As you are probably running on a little-endian architecture, the layout that
scanf presumes is (from low to high):
---> increasing addresses
lsbyte 2 3 msbyte
^
|-- &nnote points here
of which only the first two are interpreted as nnote by the rest of the
program; the upper two are different stack content (probably a return address
to the C initialization code calling main(), or a pushed stack pointer, or
such, as your procedure defines no other locals, see below).
Now, when scanf assigns the four bytes, it'll properly enter the lower two
bytes of the integer into "lsbyte 2" (which is nnote, in the same byte
order), but overwrite two bytes that are above it.
When main() finishes, the (now broken) saved address (of which "3 msbyte" is
the lower half) is popped, which leads to the SIGSEGV you're seeing.

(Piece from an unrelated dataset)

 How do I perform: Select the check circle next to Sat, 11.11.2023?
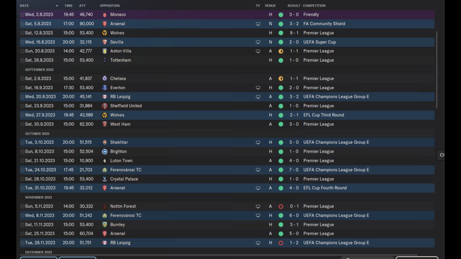click(22, 225)

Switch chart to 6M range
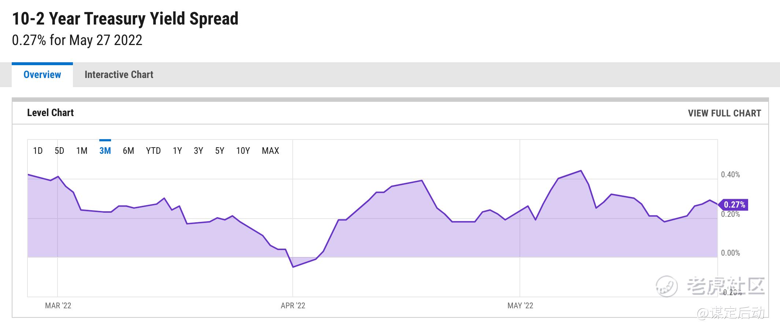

In case you were on big-endian, the result would be different (i.e., the order
would be reversed, so that nnote would always be zero or minus one in case
you entered small integral values in terms of absolute value), but
effectively, the return address would be overwritten as well, breaking it.
This is effectively what can be called a buffer-overflow.
Just to finish this: the proper format would be "%hd", for which the flag "h"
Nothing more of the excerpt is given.